* Hannah Meisel at the Daily Line…
A bill that would give the Cook County Assessor’s office — and other offices statewide — the ability to collect operating income and expense data from commercial properties ran into road blocks in the House this week, with members doubting the efficacy of the bill after opposition from powerful real estate interests surfaced.
Kaegi, who has been working on the bill since the summer, months before officially being sworn in as assessor, says SB 1379 will lead to more accurate assessments by giving his office — and county assessors statewide — as much income and leasing data as possible directly from property owners, rather than relying on third-party data.
But business interests have lined up against the bill, including the Chicagoland Chamber of Commerce, Illinois Chamber of Commerce, Illinois Retail Merchants Association and the National Federation of Independent Business. […]
State Rep. Marcus Evans (D-Chicago) told The Daily Line Wednesday that he still has a lot of questions for Kaegi, especially given the district he represents, which overlaps both the southeastern-most part Chicago and stretches down to south suburban Calumet City and Lynwood, which border Indiana.
Kaegi said his bill is designed to help stabilize property taxes in areas like the struggling south suburbs by giving him more information to assess commercial properties at their true valuation.
* Tribune editorial…
On Thursday, the House Revenue Committee is scheduled to consider a bill that would require certain income-producing properties to disclose their revenues and expenses to the assessor’s office. But Kaegi told us Wednesday afternoon that, rather than advancing his measure to the House floor, the committee may send the legislation to its doom in a subcommittee. “All we want is a vote in committee,” Kaegi told us. “We have the votes to pass it. Will they give us the chance?”
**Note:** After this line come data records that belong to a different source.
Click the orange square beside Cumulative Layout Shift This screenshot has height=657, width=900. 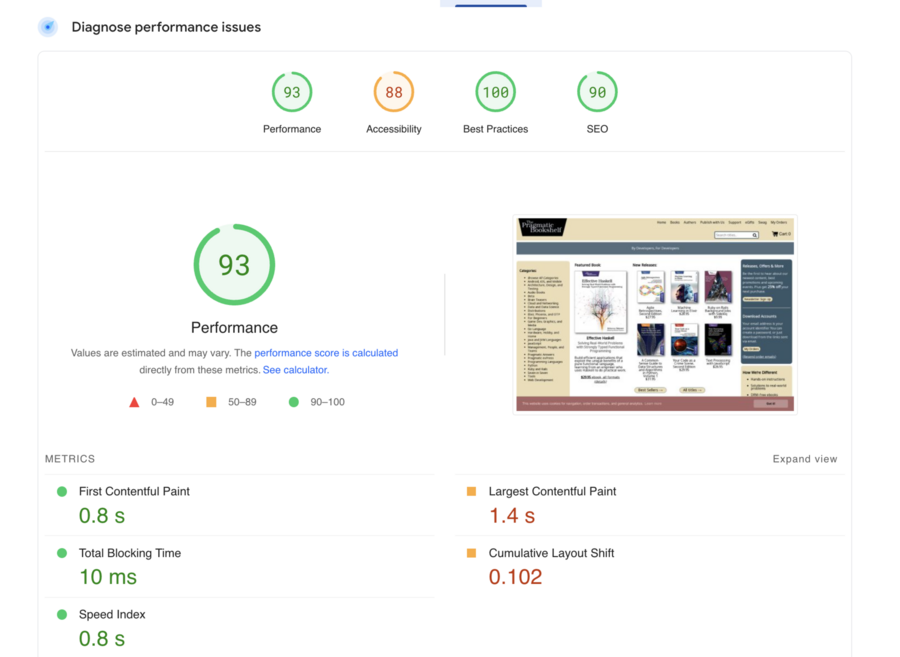[x=471, y=553]
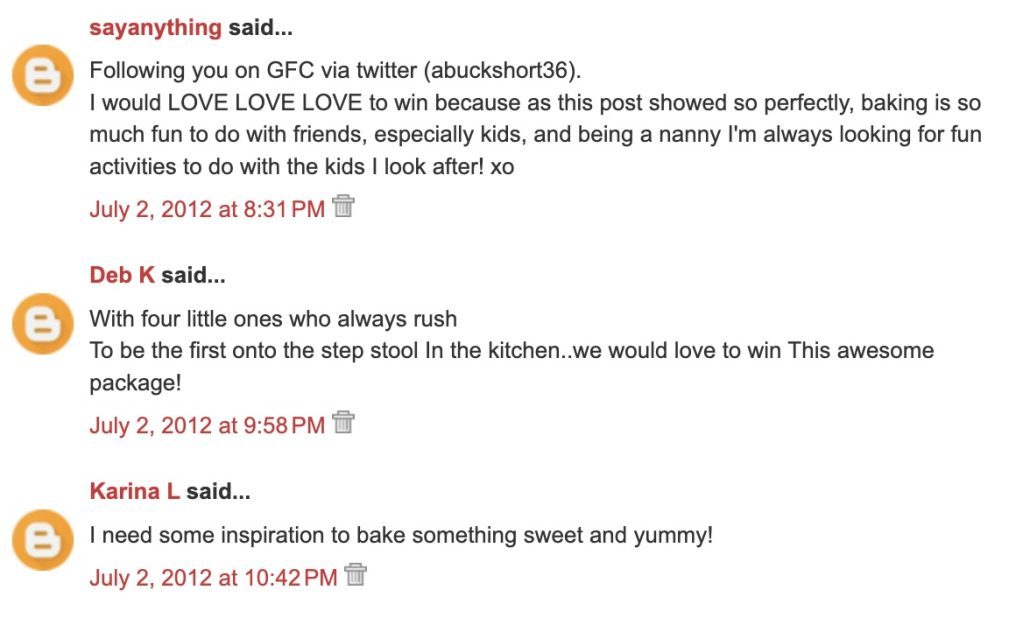
Task: Visit the Karina L profile link
Action: pyautogui.click(x=135, y=491)
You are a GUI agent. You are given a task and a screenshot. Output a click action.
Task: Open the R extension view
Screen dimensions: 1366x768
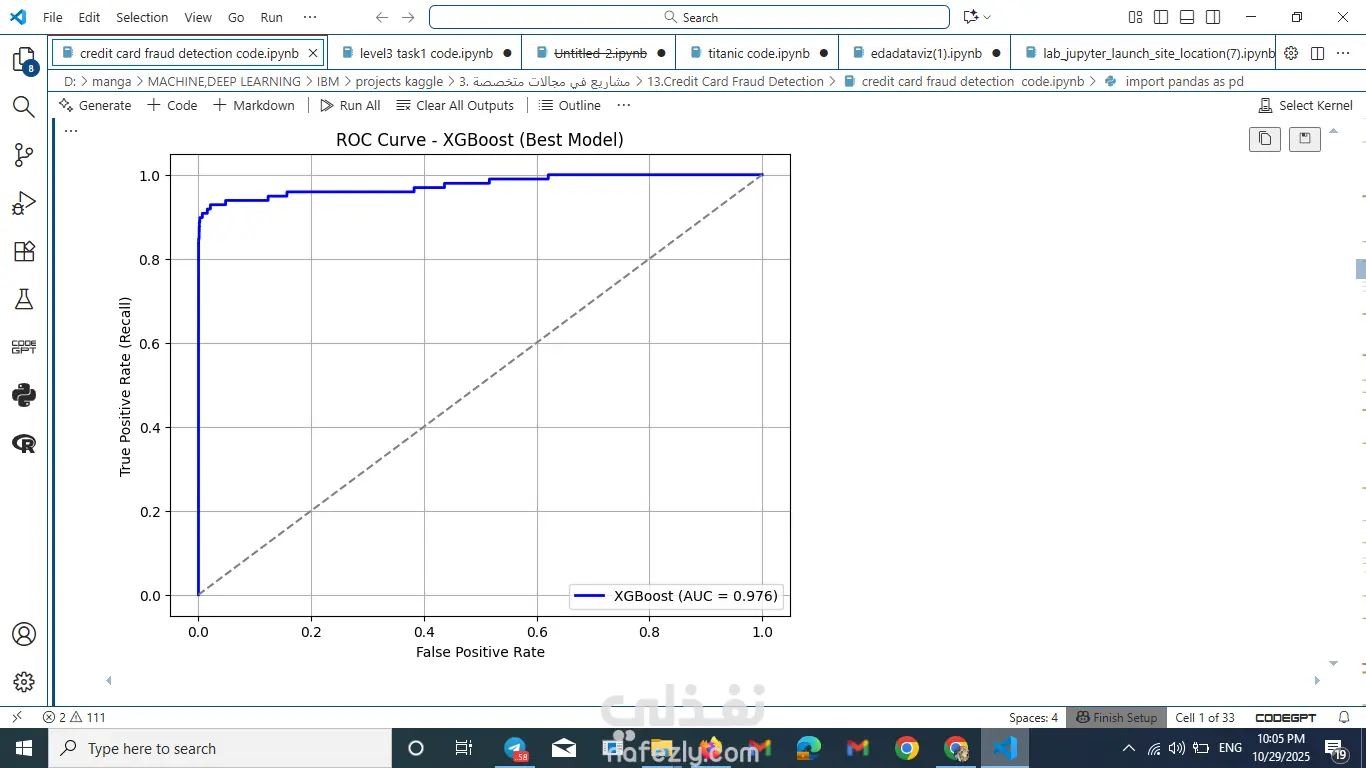coord(24,443)
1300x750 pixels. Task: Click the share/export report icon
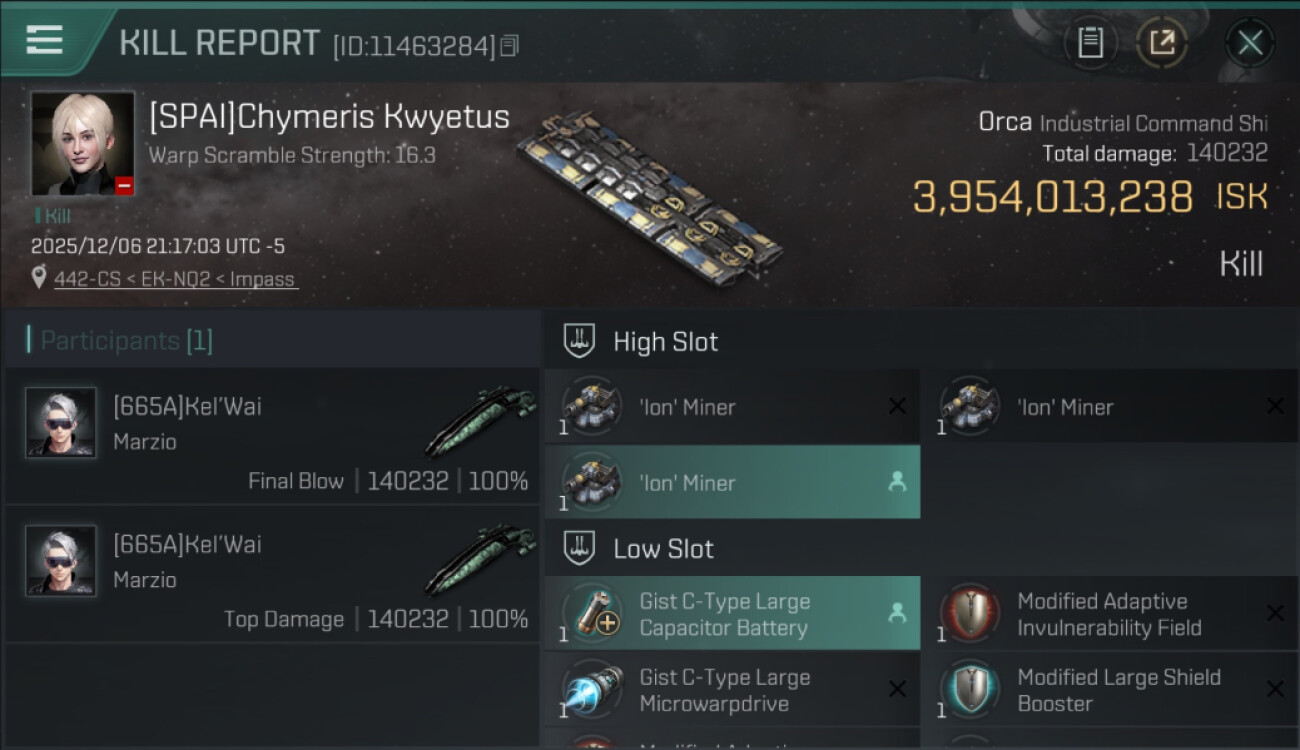(1161, 42)
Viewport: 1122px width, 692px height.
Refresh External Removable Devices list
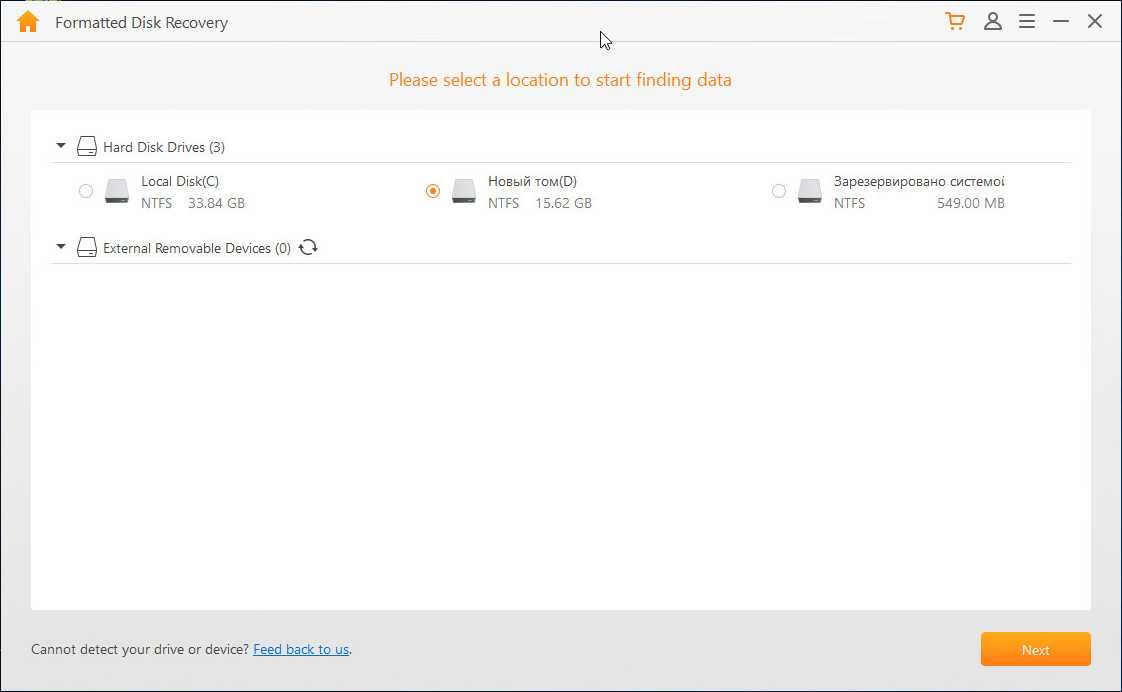point(308,247)
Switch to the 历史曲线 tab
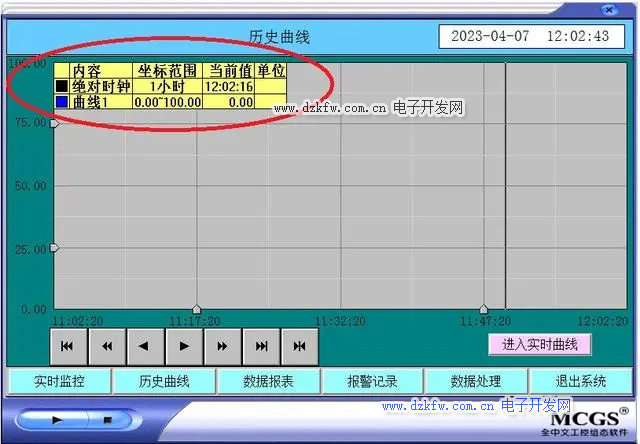The height and width of the screenshot is (444, 640). pos(163,381)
The “they” is House Democrats. Killing this reform would give them a mighty bad look: Speaker Michael Madigan’s law firm profits handsomely from tax appeals, which could become fewer in number if Kaegi’s bill becomes law. And committee Chairman Mike Zalewski hails from west suburban Riverside, a hotbed of animosity toward the property tax system.
The point of Kaegi’s call for more financial information is to allow his office to more accurately calculate a building’s value. Smaller properties would be exempt, including commercial properties valued at less than $400,000, and residential properties with six or fewer units or those valued at less than $1 million. Owners of bigger, more valuable properties already are required to disclose this information at the second level of tax appeals. Kaegi’s proposal merely advances that disclosure.
More accurate assessments should mean fewer tax appeals — and less likelihood that commercial properties will be underassessed.
Do Madigan and Zalewski want to be the Democratic leaders who repudiate Cook County voters eager for property tax reforms? Come Thursday, we’ll see.
Like with the thundering pension editorial this week which the paper deleted and replaced with another one after the governor said he was canceling the pension holiday, I think that editorial may have jumped the gun. After some fears earlier in the day, Kaegi told me late yesterday afternoon that he was assured the bill wouldn’t be sent to subcommittee and that conversations would continue.
* From Rep. Zalewski…
I strongly support Assessor Kaegi’s vision for a transparent, fair commercial assessment system. I’ve spent the Spring meeting with Assessor Kaegi, Assistant Majority Leader Will Davis and his team to fully understand his legislation, and to work to build a bridge between Assessor Kaegi’s mission and the concerns raised by opponents.
We intend to continue the progress we have made on the issue. We have more than three weeks left in the spring legislative session to accomplish the Assessor Kaegi’s goal, and I am committed to working with the Assessor, Leader Davis and Chairperson Hutchinson and stakeholders to find the right path forward. We are all committed to making property taxes more transparent and less costly in Illinois.”